--- Excerpt to read ---
= Total security management =

Total Security Management (TSM) is the business practice of developing and implementing comprehensive risk management and security practices for a firm’s entire value chain. This business process improvement strategy seeks to create added value for companies by managing security and resilience requirements as core business functions rather than as reactionary expenditures. TSM implementation involves a thorough evaluation of key internal and external stakeholders, distribution channels, and policies and procedures in terms of a firm’s level of preparedness for a variety of disruptive events.

TSM particularly takes into account aspects of quality, safety, environmental protection and occupational health, whether for products, for internal company processes or for the education and training of people. TSM is the first system that covers the curve from management system to end product, irrespective of the industry sector. TSM is fostering standardization as well as innovation power. Today, it is time to place such a process in the spot-light and to make use of the possibilities it contains for a broad circle of applications.

TSM encourages companies to manage security initiatives as investments with a measurable return and seeks to transform security from a net cost to a net benefit. In applying TSM, the theory holds that companies may be able to realize cost savings, improve business processes, reduce theft, enhance asset management, increase brand equity and goodwill, and improve preparedness and resiliency.

== Formulation ==
The term Total Security Management was first introduced in the book Security for Healthy Growth: From Occidental perception and risk awareness to TSM Total Security Management concept, published by ART-TECH AG, Switzerland in 2002. This title was authored by Dr. Edmond Jurczek; the book has been published in German, English and in Chinese (Mandarin).

In 2006, the term Total Security Management was additionally introduced in the book Securing Global Transportation Networks: A Total Security Management Approach, published by McGraw Hill in 2006. This title was co-authored by Luke Ritter, J Michael Barrett, and Rosalyn Wilson, with the Foreword written by Governor Tom Ridge, the first U.S. Secretary of Homeland Security. According to Secretary Ridge, the book offers a, “comprehensive solution for approaching security in the context of sound business practices.”

According to Dr. Kent N. Gourdin of the National Defense Transportation Association, "This book reflects the changing view of management regarding security. Still seen by many as both an additional cost and an impediment to good service, security is emerging as another competitive variable that firms can use to add customer value."
--- Provided data ---
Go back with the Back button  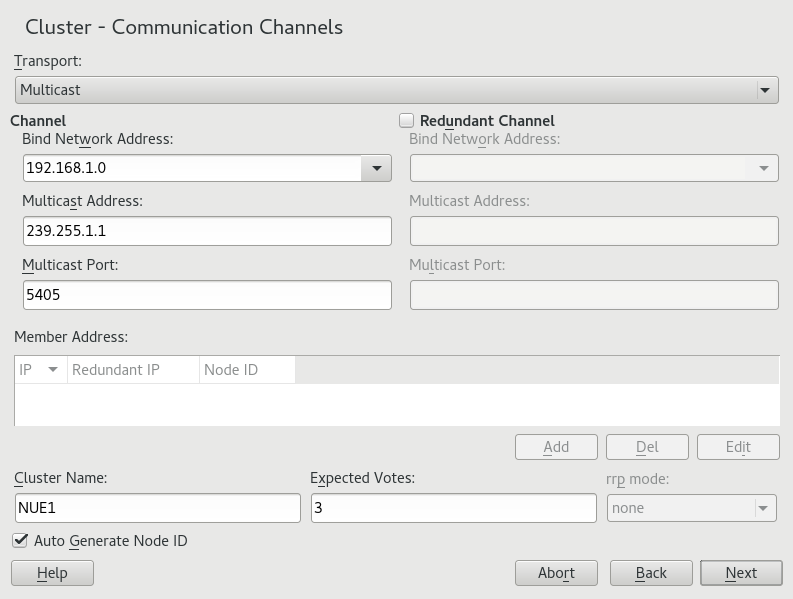click(651, 573)
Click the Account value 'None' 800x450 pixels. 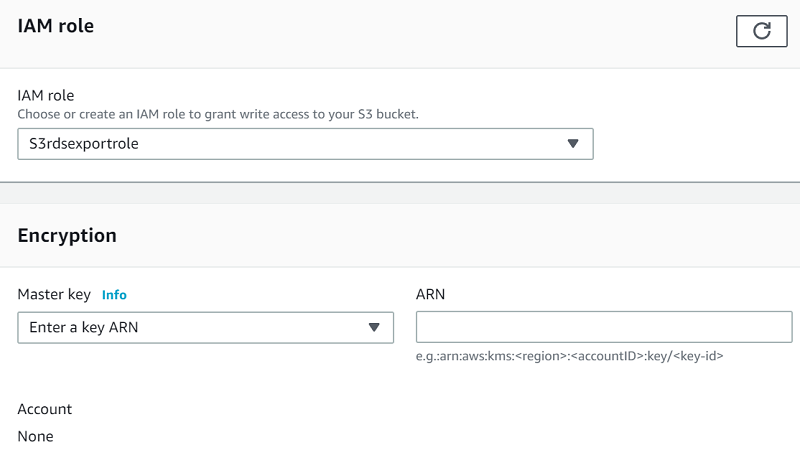point(36,436)
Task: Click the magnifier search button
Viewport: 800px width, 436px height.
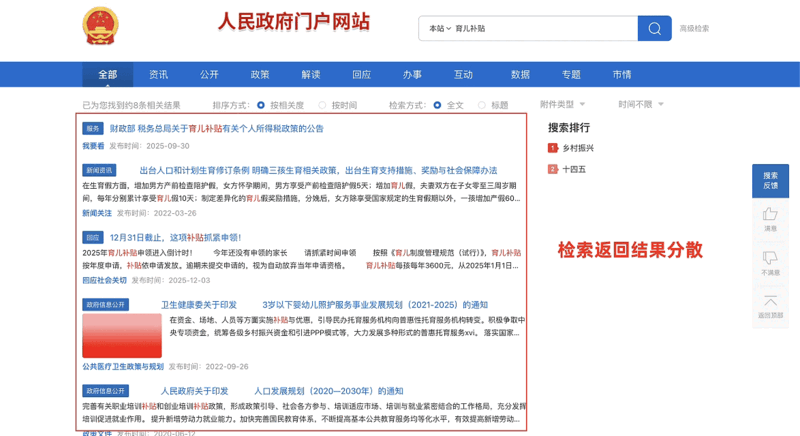Action: 654,28
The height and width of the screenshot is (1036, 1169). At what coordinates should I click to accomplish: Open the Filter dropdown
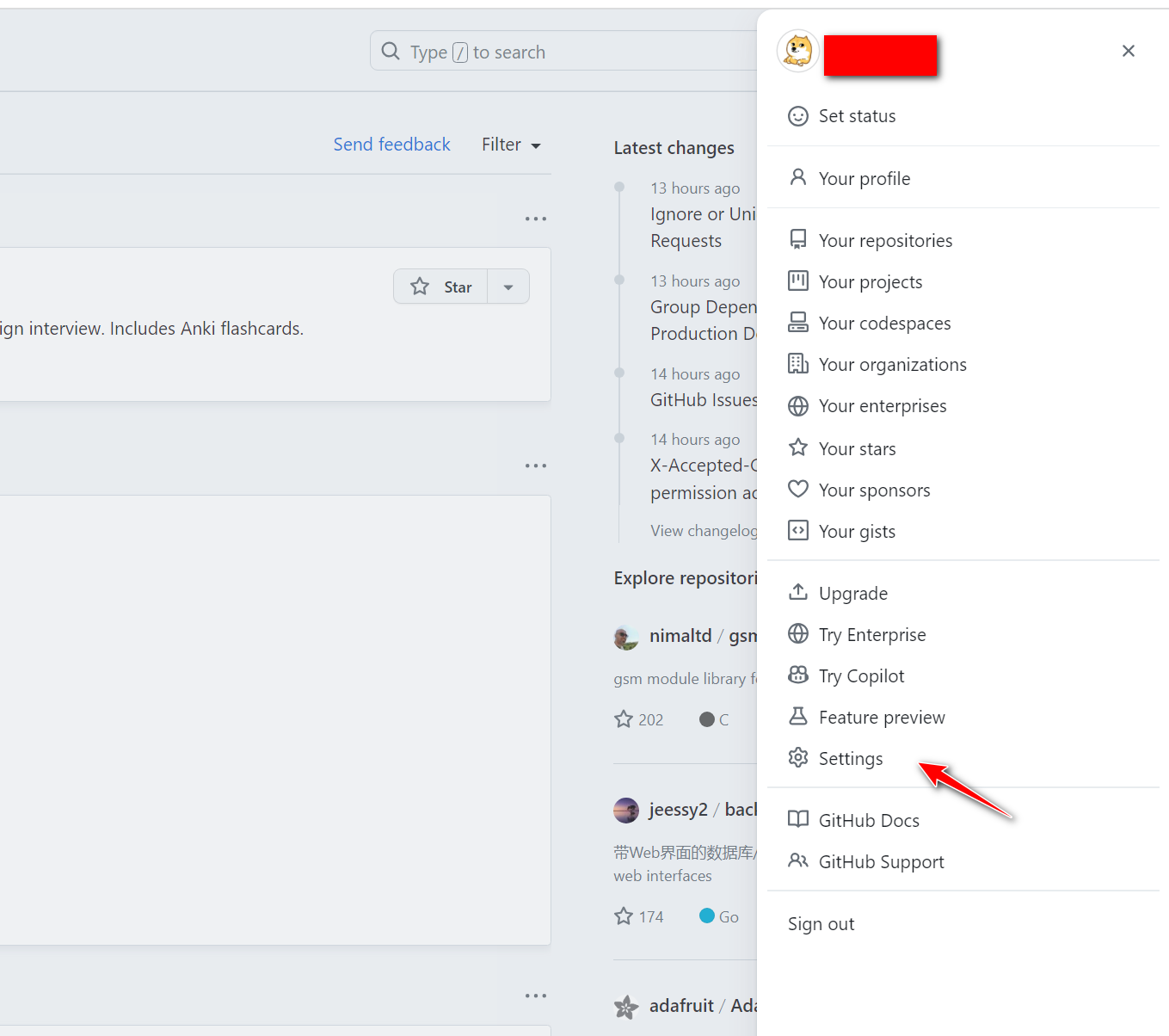click(x=511, y=145)
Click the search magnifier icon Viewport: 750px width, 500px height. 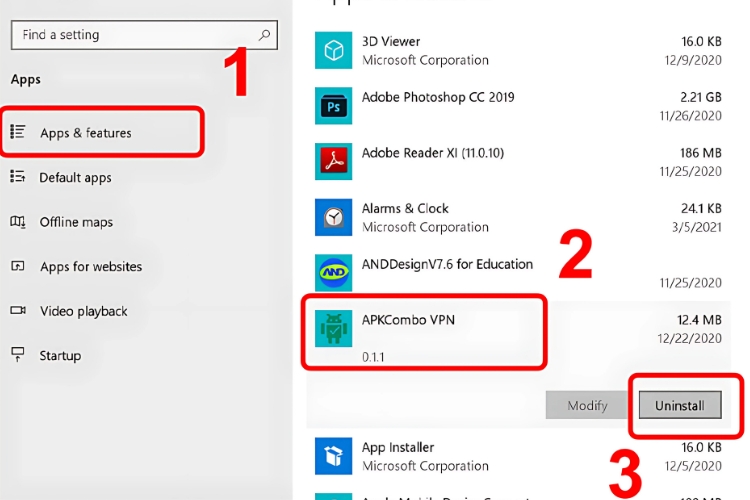click(x=264, y=35)
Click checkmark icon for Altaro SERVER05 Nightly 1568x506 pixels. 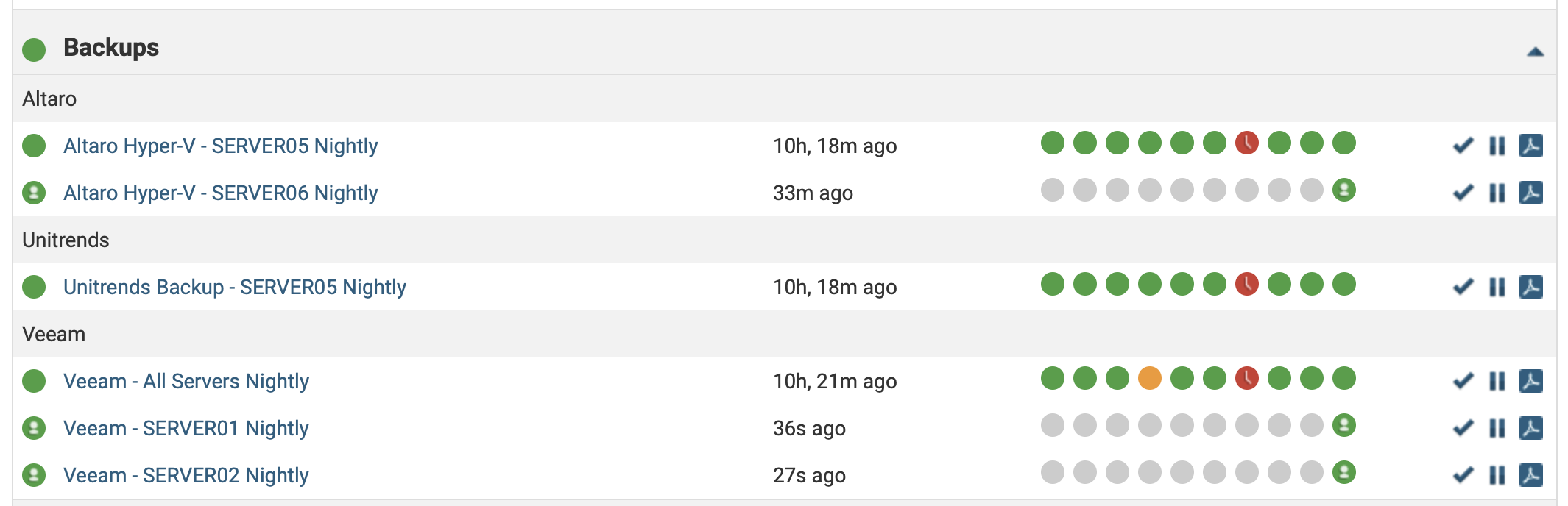coord(1463,146)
---
### List of tasks
1 > Reproduce word for word the portion of the passage on Total Security Management that opens with the words containing "TSM particularly takes" and closes with "circle of applications.".
2 > According to the passage on Total Security Management, which company published the 2006 book Securing Global Transportation Networks: A Total Security Management Approach?

### Answers per task
1 >
TSM particularly takes into account aspects of quality, safety, environmental protection and occupational health, whether for products, for internal company processes or for the education and training of people. TSM is the first system that covers the curve from management system to end product, irrespective of the industry sector. TSM is fostering standardization as well as innovation power. Today, it is time to place such a process in the spot-light and to make use of the possibilities it contains for a broad circle of applications.

2 > McGraw Hill